If you’ve previously visited the blog, you may have noticed that the blog title used to be Return to Accustomed Earth. It was a play on Jhumpa Lahiri’s collection of short stories – Unaccustomed Earth. You’ll note that the new blog title is The Art of Returning to India…and Staying Put. Staying Put is an important suffix because if you’ve returned to India for say, 2 years, and then gone back to America/Canada/wherever, the return didn’t fully happen, right? A different way of decomposing the blog title is to state that returning to India is a two-step process:

  • Step 1: Acquire terminal velocity to make the move (inertia is a powerful thing)
  • Step 2: Retain sufficient positive momentum (if the positives continue to outweigh the negatives for you, you’ll stay)

18 months after our move, after talking to numerous folks who did similar moves and hearing about others who have since returned to America, it struck me that this returning to India business is more an art rather than a science.

Let’s start with some definitions. The related tag cloud for science would look something like this: research, planning, rational, repeatable, deterministic, technique, predictable. The corresponding tag cloud for art would look like this: beauty, random, feeling, impulsive, emotions, unpredictable, affairs of the heart, maverick, irrational, impractical. Do you see where I’m going with this?

If you are an active-should-we or a passive-should-we (defined here – Two Types of Immigrants), you might have different ways to slice and dice the return to India decision. Shalin Shah (a passive-should-we at MoneyVidya) captured a comprehensive list of pros and cons of moving to India. As I’ve noted earlier, it’s a handful of reasons (no more than 2 or 3) that usually tip the tide and make most of the cons fade away into the background. Based on the sample of population of folks who’ve returned, the top three reasons that have inspired them are: 1) Strong sense of wanting to be close to their aging parents, 2) Higher comfort with India (instead of their adopted country) as their home land, and 3) Career growth. This shouldn’t come as a surprise to most people.

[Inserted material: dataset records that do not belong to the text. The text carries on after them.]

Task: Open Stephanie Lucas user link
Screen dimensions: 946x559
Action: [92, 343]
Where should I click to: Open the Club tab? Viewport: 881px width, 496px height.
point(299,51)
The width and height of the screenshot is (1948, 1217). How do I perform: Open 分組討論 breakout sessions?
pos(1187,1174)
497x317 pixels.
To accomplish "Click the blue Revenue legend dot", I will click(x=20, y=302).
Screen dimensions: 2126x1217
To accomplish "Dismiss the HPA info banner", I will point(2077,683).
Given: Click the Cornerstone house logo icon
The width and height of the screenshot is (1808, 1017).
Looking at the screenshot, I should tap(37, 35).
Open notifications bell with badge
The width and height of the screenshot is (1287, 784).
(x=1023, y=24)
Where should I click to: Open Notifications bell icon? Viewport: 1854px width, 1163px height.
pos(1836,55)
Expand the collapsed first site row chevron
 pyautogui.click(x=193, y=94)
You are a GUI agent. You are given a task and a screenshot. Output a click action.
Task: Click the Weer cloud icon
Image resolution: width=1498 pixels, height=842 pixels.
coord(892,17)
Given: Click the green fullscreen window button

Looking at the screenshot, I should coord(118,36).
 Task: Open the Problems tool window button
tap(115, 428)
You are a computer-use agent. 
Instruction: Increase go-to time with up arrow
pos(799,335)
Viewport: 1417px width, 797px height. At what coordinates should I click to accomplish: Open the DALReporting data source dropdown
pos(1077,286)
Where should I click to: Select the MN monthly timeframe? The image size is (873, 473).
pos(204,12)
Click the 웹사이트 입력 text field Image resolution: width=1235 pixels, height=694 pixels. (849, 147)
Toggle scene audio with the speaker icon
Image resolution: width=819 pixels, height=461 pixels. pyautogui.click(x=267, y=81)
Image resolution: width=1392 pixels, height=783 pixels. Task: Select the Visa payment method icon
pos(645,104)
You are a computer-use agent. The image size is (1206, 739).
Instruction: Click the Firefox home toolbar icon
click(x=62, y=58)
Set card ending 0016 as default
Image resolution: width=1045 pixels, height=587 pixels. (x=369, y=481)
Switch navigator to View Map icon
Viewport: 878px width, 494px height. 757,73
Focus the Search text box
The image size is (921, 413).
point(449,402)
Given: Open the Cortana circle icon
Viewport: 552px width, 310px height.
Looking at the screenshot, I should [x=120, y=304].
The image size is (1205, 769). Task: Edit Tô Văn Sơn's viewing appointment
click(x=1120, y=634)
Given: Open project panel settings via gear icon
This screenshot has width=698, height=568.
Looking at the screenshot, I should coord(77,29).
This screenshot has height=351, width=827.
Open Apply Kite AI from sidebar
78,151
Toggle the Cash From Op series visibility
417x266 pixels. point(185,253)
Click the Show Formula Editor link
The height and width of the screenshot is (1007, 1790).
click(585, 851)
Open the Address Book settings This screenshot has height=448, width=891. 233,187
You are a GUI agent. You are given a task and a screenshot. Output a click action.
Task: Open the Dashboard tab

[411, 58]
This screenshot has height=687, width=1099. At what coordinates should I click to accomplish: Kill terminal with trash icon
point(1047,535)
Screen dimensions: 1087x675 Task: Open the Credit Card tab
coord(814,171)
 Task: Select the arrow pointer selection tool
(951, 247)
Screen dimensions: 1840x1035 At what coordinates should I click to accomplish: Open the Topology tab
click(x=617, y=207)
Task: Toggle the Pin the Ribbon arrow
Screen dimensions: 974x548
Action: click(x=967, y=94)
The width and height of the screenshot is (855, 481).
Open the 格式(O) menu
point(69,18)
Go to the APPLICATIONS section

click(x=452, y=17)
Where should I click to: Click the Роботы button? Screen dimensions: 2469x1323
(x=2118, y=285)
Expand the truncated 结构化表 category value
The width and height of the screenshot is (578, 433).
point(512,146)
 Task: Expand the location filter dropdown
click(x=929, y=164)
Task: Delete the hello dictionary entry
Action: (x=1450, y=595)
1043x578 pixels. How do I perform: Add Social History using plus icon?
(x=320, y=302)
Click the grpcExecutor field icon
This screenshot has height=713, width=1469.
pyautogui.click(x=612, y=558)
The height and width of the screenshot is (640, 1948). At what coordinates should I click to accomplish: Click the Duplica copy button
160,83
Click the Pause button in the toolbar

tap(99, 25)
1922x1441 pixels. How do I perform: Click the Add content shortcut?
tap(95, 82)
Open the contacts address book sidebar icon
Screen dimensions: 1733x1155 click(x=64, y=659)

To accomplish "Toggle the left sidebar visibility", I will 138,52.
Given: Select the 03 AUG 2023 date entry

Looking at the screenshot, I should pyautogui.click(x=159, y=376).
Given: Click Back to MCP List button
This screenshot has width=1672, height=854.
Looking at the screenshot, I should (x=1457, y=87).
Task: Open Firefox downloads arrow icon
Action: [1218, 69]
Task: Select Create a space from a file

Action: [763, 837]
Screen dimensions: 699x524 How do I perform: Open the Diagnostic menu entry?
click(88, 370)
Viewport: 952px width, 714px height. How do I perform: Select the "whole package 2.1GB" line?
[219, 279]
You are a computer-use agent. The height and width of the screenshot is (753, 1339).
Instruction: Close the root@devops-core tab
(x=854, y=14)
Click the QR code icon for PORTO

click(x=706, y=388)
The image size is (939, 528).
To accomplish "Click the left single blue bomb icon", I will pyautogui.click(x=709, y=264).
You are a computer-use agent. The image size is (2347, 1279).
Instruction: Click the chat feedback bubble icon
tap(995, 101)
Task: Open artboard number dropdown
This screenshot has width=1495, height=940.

Except for reason #3 (career growth), the other two reasons require a leap of faith to pull yourself from the clutches of inertia into a terminal velocity. There’s rarely such a thing as perfect timing (at least in foresight) nor can one feed all the variables into a mathematical model and expect a magical answer. Hence my growing belief that it is the art (not science) of returning to India. This applies also to the staying put part of the equation. Compared to US, Canada or Europe, there are few environmental variables that are within your control in India. The weather and your destination city’s pollution and/or pollen counts might conspire to make the family’s health miserable. Or you might find out that the dream job which you accepted isn’t as dreamy or strategic as you had expected (and your destination city doesn’t have too many companies matching your industry vertical). You could get lucky too – if you are an outdoors person, might discover that your destination city offers a ton of outdoor activity options. In short, there’s a fair bit of randomness which finally determines whether you end up staying put in India.